Ну конечно, на фотографиях он совсем не улыбался!
– Серьезно болен? – переспросила Настя.
– В наше время это называли Melancolie de noire… Черная меланхолия. Это так печально…
Что такое “черная меланхолия”, Настя не могла взять в толк. В их семье никто не болел, кроме плодовых деревьев и винограда. Из года в год Настя боролась и с антракнозом черной смородины, и с ржавчиной малины, и с монилиозом груш, и с мучнистой росой на винограде, называвшейся довольно романтично – “милдью”.
Была еще и ее собственная застенчивая аллергия на крыжовник, но она под категорию “болезни” не подпадала.
И вот, пожалуйста, какая-то черная меланхолия!
– А вы не знаете, к мальчику… к Владику приходил когда-нибудь молодой человек? Темноволосый, очень красивый…
– Все молодые люди красивы, милая. Хотя бы потому, что они молоды. Вы тоже очень красивая.
– Спасибо, – Настя покраснела. – И все-таки?
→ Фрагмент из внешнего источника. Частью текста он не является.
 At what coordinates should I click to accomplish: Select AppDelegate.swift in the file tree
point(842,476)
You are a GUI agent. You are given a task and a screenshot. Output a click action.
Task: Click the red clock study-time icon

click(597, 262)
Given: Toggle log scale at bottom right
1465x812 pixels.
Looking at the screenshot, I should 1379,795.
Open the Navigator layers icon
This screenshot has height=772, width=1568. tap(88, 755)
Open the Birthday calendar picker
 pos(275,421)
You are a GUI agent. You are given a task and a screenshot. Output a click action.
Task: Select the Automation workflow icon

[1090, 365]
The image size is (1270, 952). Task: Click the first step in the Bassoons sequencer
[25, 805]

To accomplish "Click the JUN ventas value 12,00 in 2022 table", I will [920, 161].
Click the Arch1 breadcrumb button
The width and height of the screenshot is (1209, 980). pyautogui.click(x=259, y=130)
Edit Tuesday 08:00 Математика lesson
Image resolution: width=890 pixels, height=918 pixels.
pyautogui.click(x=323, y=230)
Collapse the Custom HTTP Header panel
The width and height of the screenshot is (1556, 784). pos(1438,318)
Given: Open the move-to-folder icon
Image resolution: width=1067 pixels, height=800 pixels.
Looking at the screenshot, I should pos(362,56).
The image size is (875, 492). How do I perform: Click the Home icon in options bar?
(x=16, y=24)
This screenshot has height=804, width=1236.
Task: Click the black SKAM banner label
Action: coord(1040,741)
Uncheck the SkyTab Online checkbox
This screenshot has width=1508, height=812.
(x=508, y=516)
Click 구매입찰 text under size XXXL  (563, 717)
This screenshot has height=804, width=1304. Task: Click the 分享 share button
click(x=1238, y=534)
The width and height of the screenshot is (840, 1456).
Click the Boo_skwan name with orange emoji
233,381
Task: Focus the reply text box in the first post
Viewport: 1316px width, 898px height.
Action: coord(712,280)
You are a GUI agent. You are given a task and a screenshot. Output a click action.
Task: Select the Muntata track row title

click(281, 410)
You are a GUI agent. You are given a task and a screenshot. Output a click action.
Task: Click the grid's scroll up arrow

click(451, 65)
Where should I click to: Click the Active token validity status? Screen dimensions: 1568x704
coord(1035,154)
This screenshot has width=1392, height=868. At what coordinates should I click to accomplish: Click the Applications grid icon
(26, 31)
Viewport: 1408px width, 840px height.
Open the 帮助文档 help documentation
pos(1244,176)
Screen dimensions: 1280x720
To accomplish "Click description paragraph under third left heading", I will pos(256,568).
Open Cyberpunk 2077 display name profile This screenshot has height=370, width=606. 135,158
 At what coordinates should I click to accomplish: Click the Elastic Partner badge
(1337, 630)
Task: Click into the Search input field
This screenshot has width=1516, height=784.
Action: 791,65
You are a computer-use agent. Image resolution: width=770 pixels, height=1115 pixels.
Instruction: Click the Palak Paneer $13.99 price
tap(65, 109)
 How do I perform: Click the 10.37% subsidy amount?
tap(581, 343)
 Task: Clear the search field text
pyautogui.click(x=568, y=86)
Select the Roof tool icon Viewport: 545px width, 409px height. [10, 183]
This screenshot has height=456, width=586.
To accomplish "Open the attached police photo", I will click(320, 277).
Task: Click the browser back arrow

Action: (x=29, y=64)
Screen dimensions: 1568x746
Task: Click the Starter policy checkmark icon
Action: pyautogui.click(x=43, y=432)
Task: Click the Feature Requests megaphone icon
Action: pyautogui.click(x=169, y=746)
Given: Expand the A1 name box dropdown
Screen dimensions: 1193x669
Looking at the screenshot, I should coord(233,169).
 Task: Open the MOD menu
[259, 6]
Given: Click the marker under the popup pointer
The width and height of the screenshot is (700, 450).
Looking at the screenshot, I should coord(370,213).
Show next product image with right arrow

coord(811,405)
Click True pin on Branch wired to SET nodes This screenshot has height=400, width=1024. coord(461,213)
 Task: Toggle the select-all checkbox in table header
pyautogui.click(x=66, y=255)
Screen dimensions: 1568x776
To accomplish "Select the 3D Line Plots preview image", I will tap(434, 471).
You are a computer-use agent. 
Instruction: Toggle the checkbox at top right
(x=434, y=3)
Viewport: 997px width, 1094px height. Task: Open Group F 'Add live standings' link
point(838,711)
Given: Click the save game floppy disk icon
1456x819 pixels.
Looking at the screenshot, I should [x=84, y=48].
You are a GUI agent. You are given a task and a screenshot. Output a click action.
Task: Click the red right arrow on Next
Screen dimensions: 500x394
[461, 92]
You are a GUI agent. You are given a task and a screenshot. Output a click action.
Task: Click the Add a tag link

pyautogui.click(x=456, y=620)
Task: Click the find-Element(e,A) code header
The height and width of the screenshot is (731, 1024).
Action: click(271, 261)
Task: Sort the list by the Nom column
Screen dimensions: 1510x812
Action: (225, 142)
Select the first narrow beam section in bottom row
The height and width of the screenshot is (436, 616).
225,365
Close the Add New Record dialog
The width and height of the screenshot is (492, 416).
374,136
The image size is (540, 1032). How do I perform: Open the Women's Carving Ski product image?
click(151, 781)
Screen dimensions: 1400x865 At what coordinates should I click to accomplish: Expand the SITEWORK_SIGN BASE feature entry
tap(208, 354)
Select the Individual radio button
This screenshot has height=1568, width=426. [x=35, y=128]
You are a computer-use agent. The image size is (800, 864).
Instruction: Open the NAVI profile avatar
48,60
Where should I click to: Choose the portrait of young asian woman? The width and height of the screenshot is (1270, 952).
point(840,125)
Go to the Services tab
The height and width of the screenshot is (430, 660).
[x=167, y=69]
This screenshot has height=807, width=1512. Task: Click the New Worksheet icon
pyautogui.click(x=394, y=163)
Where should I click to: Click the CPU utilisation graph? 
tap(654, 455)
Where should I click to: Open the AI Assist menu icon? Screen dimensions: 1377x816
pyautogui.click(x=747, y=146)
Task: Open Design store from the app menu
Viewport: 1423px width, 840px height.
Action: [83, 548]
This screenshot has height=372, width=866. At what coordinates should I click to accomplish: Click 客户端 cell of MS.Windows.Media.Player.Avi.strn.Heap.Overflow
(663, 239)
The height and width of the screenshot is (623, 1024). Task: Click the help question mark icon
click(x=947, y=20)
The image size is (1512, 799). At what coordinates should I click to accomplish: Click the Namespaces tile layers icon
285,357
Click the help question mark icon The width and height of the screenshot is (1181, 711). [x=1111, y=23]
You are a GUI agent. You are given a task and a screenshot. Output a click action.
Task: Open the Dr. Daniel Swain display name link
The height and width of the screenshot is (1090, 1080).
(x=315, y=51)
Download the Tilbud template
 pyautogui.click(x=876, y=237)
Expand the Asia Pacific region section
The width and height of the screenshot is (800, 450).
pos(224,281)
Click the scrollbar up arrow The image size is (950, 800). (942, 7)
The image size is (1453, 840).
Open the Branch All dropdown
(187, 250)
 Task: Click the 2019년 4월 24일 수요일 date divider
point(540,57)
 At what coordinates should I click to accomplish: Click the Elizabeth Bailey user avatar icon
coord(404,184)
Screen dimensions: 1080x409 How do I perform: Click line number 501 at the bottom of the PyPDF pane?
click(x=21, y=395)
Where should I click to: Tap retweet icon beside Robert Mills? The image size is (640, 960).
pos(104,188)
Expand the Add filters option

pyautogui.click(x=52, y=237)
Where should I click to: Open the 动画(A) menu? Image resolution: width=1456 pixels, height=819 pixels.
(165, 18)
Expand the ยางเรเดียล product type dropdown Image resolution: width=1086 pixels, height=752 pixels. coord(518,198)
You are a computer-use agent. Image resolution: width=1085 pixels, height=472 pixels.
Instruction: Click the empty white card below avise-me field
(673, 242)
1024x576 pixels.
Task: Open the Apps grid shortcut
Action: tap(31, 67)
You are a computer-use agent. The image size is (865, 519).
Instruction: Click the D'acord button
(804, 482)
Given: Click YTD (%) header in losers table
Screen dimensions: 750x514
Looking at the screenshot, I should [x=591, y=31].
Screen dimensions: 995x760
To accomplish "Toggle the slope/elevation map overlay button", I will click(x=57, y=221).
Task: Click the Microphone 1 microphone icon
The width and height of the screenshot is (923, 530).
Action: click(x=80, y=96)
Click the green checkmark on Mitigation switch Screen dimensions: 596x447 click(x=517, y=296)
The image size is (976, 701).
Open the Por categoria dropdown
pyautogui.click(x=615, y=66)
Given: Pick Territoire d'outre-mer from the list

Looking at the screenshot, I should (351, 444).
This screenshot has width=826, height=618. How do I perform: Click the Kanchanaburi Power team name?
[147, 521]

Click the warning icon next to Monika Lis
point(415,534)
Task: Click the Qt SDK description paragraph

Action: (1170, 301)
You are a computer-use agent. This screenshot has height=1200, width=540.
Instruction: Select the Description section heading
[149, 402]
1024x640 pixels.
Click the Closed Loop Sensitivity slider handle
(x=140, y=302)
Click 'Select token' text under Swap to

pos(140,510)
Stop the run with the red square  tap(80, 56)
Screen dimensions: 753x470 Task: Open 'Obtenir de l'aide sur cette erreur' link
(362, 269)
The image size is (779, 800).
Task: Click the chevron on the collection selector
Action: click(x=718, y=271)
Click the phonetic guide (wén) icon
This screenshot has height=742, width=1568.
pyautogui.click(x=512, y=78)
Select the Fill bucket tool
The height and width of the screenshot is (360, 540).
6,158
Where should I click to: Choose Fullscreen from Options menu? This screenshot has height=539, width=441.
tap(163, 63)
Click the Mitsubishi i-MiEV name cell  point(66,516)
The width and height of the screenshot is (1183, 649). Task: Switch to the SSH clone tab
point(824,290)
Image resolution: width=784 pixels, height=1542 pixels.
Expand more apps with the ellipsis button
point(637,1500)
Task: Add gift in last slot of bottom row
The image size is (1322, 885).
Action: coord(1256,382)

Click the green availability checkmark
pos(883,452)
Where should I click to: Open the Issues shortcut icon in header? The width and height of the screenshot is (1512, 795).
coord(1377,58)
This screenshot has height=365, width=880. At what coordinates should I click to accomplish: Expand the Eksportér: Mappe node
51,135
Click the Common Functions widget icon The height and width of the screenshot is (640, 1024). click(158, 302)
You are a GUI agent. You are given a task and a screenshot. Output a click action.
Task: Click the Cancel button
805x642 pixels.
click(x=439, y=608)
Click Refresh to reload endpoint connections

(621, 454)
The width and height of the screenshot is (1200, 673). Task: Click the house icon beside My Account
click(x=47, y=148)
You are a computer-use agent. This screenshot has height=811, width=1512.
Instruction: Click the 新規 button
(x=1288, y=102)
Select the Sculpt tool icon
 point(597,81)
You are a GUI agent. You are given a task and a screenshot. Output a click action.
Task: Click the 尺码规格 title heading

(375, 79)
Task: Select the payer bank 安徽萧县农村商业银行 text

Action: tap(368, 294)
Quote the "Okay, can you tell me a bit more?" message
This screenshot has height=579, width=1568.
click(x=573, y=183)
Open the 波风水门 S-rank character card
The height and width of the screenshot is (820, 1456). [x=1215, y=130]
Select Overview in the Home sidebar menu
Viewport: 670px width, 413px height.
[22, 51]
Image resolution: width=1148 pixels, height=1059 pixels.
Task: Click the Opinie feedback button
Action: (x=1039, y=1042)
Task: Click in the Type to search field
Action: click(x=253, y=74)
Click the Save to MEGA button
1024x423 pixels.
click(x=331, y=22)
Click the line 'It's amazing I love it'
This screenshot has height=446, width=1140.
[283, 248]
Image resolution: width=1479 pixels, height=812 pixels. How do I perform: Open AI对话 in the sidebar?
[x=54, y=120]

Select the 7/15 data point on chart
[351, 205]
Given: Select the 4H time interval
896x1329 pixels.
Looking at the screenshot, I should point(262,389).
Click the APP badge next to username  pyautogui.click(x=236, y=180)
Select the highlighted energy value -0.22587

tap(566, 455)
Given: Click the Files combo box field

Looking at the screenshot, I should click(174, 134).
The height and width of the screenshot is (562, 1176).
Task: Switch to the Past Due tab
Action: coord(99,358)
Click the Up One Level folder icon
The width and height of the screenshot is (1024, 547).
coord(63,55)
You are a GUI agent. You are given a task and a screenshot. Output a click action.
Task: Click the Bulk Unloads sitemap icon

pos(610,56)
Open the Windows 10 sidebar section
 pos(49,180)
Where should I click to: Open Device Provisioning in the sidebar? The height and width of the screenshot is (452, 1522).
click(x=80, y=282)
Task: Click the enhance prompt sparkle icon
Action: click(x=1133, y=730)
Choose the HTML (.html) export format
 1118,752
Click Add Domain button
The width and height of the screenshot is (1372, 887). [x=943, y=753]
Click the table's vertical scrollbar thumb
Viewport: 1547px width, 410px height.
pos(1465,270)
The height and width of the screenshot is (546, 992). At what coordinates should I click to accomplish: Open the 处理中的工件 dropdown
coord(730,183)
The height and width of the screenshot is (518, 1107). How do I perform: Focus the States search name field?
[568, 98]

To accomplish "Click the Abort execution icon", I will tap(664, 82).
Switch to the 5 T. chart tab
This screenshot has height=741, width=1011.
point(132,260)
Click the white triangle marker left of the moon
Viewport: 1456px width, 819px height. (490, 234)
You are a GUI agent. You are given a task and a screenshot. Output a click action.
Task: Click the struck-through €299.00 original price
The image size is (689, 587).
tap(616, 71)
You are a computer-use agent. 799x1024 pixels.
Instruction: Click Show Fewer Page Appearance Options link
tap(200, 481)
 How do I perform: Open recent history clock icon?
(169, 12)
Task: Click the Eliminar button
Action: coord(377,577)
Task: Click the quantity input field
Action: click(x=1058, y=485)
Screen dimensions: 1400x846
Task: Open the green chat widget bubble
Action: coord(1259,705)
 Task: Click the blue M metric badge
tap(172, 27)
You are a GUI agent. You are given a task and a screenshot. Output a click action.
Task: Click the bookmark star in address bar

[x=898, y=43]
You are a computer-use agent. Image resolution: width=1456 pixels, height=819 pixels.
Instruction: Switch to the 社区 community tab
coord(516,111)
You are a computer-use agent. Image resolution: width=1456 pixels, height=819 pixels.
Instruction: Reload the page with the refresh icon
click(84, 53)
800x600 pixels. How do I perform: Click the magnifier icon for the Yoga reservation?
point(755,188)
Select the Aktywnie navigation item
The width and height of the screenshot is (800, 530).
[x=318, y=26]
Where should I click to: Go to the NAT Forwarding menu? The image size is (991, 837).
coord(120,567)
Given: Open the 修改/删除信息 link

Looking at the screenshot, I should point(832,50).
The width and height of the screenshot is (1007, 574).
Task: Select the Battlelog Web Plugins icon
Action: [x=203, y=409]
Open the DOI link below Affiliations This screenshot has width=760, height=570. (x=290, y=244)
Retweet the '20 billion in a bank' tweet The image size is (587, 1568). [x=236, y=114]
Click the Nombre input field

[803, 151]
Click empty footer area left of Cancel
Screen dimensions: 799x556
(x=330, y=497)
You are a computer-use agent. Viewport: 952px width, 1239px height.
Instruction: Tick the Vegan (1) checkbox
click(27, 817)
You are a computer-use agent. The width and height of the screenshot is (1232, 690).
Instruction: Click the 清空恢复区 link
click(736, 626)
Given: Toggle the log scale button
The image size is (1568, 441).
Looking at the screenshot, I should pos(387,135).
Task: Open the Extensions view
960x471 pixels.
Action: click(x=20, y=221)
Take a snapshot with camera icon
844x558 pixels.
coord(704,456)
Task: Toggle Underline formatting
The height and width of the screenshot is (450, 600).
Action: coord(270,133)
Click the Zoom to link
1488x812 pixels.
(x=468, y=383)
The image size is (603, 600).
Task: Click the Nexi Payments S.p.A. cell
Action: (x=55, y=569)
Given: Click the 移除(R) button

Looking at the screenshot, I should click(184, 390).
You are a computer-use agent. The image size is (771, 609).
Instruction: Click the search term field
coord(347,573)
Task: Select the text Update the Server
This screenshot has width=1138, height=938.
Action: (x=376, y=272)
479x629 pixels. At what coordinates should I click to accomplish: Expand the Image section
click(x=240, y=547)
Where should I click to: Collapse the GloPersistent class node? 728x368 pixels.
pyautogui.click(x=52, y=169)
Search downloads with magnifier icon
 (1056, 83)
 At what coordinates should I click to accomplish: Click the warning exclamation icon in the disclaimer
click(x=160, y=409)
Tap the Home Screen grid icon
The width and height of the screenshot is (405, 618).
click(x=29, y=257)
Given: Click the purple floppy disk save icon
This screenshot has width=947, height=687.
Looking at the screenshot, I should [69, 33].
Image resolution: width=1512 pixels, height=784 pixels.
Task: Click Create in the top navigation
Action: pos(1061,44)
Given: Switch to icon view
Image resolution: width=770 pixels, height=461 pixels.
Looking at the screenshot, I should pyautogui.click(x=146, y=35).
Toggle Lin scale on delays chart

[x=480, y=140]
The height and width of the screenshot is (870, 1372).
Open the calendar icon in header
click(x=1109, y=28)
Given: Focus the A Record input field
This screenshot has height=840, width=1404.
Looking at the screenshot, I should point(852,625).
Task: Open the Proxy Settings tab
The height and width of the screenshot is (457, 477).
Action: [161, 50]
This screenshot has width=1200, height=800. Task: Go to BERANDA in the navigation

– Не знаю, милая… Они ни с кем не общались. А я не привыкла навязываться.
– Я возьму фотографии…
– Подождите… Это же воздушный змей, правда? – Старуха потрясла снимком перед Настей. – Это воздушный змей, какая прелесть! Tres joli! <Очаровательно! (фр.)>
Если сейчас старуху не остановить, она вполне может углубиться в воспоминания о том, как запускала змеев с Павлом Первым. И играла в куклы с Екатериной Второй, когда та еще была бедной немецкой принцессой на горошине!
– Значит, адреса они не оставили? – переспросила Настя.
– Увы, милая. Возьмите ваши фотографии…
– Может быть, его можно где-то узнать?
Старуха развела руками, и фотографии выпали из ее нетвердых пальцев. Неловко нагнувшись, Настя принялась собирать их.